Task: Output all the data exactly as it appears below.

Records shown Block Start

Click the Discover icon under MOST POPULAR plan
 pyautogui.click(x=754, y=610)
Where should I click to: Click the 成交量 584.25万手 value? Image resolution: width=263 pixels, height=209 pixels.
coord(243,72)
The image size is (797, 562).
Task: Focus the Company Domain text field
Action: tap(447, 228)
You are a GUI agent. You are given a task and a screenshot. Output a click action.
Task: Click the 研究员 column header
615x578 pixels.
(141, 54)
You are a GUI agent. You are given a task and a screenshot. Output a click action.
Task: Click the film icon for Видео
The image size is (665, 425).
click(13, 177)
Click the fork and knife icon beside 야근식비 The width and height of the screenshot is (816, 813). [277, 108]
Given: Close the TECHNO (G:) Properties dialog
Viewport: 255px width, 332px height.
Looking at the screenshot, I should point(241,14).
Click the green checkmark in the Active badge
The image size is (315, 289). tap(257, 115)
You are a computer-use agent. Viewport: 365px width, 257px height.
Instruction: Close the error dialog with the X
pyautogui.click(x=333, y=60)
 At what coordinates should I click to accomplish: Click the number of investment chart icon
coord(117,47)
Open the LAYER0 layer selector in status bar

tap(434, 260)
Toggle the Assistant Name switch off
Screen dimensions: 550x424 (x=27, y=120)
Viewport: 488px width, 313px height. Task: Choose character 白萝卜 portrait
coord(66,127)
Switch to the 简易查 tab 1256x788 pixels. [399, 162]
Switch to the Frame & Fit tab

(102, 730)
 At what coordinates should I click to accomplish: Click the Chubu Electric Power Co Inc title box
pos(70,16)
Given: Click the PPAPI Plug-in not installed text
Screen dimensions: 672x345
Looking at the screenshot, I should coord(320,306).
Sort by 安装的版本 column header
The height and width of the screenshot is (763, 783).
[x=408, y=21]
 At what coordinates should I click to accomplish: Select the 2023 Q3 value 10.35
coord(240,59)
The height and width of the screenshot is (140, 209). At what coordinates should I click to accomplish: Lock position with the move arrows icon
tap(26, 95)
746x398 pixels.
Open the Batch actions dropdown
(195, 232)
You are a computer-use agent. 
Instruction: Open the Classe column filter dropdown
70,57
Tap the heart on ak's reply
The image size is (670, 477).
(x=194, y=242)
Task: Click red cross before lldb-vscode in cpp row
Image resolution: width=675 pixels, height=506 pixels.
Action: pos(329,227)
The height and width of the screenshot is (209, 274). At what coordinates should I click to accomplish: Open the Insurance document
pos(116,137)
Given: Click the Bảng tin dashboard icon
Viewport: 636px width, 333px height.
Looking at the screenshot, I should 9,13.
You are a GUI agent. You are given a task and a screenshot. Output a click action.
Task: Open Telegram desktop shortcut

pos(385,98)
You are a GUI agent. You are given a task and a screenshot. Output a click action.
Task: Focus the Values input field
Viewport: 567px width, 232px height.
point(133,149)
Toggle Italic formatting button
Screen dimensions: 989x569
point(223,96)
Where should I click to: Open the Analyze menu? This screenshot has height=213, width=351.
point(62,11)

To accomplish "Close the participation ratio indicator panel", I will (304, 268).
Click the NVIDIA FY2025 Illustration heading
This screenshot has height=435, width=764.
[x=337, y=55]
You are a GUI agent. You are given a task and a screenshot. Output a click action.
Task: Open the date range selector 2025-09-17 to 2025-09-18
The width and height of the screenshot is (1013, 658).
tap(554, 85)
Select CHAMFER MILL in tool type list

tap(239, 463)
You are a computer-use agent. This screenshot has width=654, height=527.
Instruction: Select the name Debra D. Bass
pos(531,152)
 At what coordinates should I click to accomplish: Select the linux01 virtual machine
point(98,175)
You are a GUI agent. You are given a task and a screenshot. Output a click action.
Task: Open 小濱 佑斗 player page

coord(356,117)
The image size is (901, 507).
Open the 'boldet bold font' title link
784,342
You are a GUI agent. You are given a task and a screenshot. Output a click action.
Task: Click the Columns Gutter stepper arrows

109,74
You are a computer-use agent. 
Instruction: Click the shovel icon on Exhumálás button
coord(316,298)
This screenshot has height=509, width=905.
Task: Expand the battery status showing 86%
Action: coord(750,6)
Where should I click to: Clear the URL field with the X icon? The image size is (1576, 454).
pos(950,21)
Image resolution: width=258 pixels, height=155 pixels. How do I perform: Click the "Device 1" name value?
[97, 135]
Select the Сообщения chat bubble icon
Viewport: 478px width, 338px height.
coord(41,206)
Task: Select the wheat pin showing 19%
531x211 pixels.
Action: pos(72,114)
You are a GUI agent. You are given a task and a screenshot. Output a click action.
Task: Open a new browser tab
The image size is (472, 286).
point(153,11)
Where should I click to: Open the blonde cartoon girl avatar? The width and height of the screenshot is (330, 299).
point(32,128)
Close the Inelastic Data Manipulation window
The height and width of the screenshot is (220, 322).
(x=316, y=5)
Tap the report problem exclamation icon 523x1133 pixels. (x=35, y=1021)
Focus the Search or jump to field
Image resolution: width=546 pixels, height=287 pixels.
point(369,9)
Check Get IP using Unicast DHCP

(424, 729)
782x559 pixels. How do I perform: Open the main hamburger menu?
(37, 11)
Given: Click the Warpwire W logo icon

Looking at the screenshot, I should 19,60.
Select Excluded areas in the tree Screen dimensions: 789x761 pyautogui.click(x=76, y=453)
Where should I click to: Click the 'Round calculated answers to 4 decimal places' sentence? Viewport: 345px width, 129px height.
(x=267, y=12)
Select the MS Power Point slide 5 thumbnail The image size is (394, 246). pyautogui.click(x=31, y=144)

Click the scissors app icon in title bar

Records shown Block End

Task answer:
Click the Discover icon under MOST POPULAR plan
 pyautogui.click(x=754, y=610)
Where should I click to: Click the 成交量 584.25万手 value? Image resolution: width=263 pixels, height=209 pixels.
coord(243,72)
The image size is (797, 562).
Task: Focus the Company Domain text field
Action: tap(447, 228)
You are a GUI agent. You are given a task and a screenshot. Output a click action.
Task: Click the 研究员 column header
615x578 pixels.
(141, 54)
You are a GUI agent. You are given a task and a screenshot. Output a click action.
Task: Click the film icon for Видео
The image size is (665, 425).
click(13, 177)
Click the fork and knife icon beside 야근식비 The width and height of the screenshot is (816, 813). [277, 108]
Given: Close the TECHNO (G:) Properties dialog
Viewport: 255px width, 332px height.
Looking at the screenshot, I should point(241,14).
Click the green checkmark in the Active badge
The image size is (315, 289). tap(257, 115)
You are a computer-use agent. Viewport: 365px width, 257px height.
Instruction: Close the error dialog with the X
pyautogui.click(x=333, y=60)
 At what coordinates should I click to accomplish: Click the number of investment chart icon
coord(117,47)
Open the LAYER0 layer selector in status bar

tap(434, 260)
Toggle the Assistant Name switch off
Screen dimensions: 550x424 (x=27, y=120)
Viewport: 488px width, 313px height. Task: Choose character 白萝卜 portrait
coord(66,127)
Switch to the 简易查 tab 1256x788 pixels. [399, 162]
Switch to the Frame & Fit tab

(102, 730)
 At what coordinates should I click to accomplish: Click the Chubu Electric Power Co Inc title box
pos(70,16)
Given: Click the PPAPI Plug-in not installed text
Screen dimensions: 672x345
Looking at the screenshot, I should coord(320,306).
Sort by 安装的版本 column header
The height and width of the screenshot is (763, 783).
[x=408, y=21]
 At what coordinates should I click to accomplish: Select the 2023 Q3 value 10.35
coord(240,59)
The height and width of the screenshot is (140, 209). At what coordinates should I click to accomplish: Lock position with the move arrows icon
tap(26, 95)
746x398 pixels.
Open the Batch actions dropdown
(195, 232)
You are a computer-use agent. 
Instruction: Open the Classe column filter dropdown
70,57
Tap the heart on ak's reply
The image size is (670, 477).
(x=194, y=242)
Task: Click red cross before lldb-vscode in cpp row
Image resolution: width=675 pixels, height=506 pixels.
Action: pos(329,227)
The height and width of the screenshot is (209, 274). At what coordinates should I click to accomplish: Open the Insurance document
pos(116,137)
Given: Click the Bảng tin dashboard icon
Viewport: 636px width, 333px height.
Looking at the screenshot, I should 9,13.
You are a GUI agent. You are given a task and a screenshot. Output a click action.
Task: Open Telegram desktop shortcut

pos(385,98)
You are a GUI agent. You are given a task and a screenshot. Output a click action.
Task: Focus the Values input field
Viewport: 567px width, 232px height.
point(133,149)
Toggle Italic formatting button
Screen dimensions: 989x569
point(223,96)
Where should I click to: Open the Analyze menu? This screenshot has height=213, width=351.
point(62,11)

To accomplish "Close the participation ratio indicator panel", I will (304, 268).
Click the NVIDIA FY2025 Illustration heading
This screenshot has height=435, width=764.
[x=337, y=55]
You are a GUI agent. You are given a task and a screenshot. Output a click action.
Task: Open the date range selector 2025-09-17 to 2025-09-18
The width and height of the screenshot is (1013, 658).
tap(554, 85)
Select CHAMFER MILL in tool type list

tap(239, 463)
You are a computer-use agent. This screenshot has width=654, height=527.
Instruction: Select the name Debra D. Bass
pos(531,152)
 At what coordinates should I click to accomplish: Select the linux01 virtual machine
point(98,175)
You are a GUI agent. You are given a task and a screenshot. Output a click action.
Task: Open 小濱 佑斗 player page

coord(356,117)
The image size is (901, 507).
Open the 'boldet bold font' title link
784,342
You are a GUI agent. You are given a task and a screenshot. Output a click action.
Task: Click the Columns Gutter stepper arrows

109,74
You are a computer-use agent. 
Instruction: Click the shovel icon on Exhumálás button
coord(316,298)
This screenshot has height=509, width=905.
Task: Expand the battery status showing 86%
Action: coord(750,6)
Where should I click to: Clear the URL field with the X icon? The image size is (1576, 454).
pos(950,21)
Image resolution: width=258 pixels, height=155 pixels. How do I perform: Click the "Device 1" name value?
[97, 135]
Select the Сообщения chat bubble icon
Viewport: 478px width, 338px height.
coord(41,206)
Task: Select the wheat pin showing 19%
531x211 pixels.
Action: pos(72,114)
You are a GUI agent. You are given a task and a screenshot. Output a click action.
Task: Open a new browser tab
The image size is (472, 286).
point(153,11)
Where should I click to: Open the blonde cartoon girl avatar? The width and height of the screenshot is (330, 299).
point(32,128)
Close the Inelastic Data Manipulation window
The height and width of the screenshot is (220, 322).
(x=316, y=5)
Tap the report problem exclamation icon 523x1133 pixels. (x=35, y=1021)
Focus the Search or jump to field
Image resolution: width=546 pixels, height=287 pixels.
point(369,9)
Check Get IP using Unicast DHCP

(424, 729)
782x559 pixels. How do I perform: Open the main hamburger menu?
(37, 11)
Given: Click the Warpwire W logo icon

Looking at the screenshot, I should 19,60.
Select Excluded areas in the tree Screen dimensions: 789x761 pyautogui.click(x=76, y=453)
Where should I click to: Click the 'Round calculated answers to 4 decimal places' sentence? Viewport: 345px width, 129px height.
(x=267, y=12)
Select the MS Power Point slide 5 thumbnail The image size is (394, 246). pyautogui.click(x=31, y=144)

Click the scissors app icon in title bar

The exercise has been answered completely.